* Work to complete:
Copy every line from the data below in which the string "Adelfien" can be found.

* Supplied information:
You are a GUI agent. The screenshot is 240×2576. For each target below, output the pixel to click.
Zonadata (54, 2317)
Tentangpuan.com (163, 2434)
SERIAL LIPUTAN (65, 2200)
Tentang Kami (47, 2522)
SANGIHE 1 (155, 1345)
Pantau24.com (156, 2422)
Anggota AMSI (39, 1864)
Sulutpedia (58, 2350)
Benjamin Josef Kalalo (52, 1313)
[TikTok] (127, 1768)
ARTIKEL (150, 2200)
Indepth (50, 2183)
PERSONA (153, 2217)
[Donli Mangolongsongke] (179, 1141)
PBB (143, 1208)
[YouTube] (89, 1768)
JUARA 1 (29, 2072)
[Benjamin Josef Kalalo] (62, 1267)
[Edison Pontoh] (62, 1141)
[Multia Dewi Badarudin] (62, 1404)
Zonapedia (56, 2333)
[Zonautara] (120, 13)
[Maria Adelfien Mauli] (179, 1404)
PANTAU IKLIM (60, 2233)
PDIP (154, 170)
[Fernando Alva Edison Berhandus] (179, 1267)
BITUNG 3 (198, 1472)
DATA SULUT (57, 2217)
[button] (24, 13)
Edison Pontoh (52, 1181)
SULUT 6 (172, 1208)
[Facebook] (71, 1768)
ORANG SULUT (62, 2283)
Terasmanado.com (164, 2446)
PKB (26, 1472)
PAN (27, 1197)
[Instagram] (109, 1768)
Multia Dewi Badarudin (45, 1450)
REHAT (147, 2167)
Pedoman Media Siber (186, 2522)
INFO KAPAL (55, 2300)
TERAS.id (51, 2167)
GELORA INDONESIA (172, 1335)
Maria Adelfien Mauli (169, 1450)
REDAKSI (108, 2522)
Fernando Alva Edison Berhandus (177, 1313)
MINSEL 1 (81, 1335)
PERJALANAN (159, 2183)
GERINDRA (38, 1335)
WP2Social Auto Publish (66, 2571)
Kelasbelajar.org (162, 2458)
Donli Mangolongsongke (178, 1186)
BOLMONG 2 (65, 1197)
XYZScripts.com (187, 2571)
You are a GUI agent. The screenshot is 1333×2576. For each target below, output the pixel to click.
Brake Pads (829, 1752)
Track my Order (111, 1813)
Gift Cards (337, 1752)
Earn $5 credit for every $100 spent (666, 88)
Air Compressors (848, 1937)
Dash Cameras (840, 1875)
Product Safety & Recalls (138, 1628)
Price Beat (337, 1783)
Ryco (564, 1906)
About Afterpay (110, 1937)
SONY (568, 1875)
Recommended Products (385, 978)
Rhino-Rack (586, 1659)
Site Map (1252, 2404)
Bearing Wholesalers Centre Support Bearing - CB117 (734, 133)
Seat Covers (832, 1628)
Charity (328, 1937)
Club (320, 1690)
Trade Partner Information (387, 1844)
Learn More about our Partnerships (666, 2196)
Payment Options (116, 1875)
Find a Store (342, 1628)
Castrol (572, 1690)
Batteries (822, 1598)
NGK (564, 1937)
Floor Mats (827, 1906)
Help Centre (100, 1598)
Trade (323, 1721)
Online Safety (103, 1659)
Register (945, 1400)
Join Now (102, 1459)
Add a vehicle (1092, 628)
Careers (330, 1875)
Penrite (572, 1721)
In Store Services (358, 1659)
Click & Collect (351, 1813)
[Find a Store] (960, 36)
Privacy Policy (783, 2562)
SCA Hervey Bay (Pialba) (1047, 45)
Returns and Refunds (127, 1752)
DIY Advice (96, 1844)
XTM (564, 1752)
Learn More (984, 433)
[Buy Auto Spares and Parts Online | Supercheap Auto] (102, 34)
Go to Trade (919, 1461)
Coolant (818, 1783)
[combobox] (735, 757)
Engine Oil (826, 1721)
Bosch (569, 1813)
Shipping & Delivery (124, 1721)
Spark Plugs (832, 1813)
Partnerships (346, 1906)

* Solution to the exercise:
[Maria Adelfien Mauli] (179, 1404)
Maria Adelfien Mauli (169, 1450)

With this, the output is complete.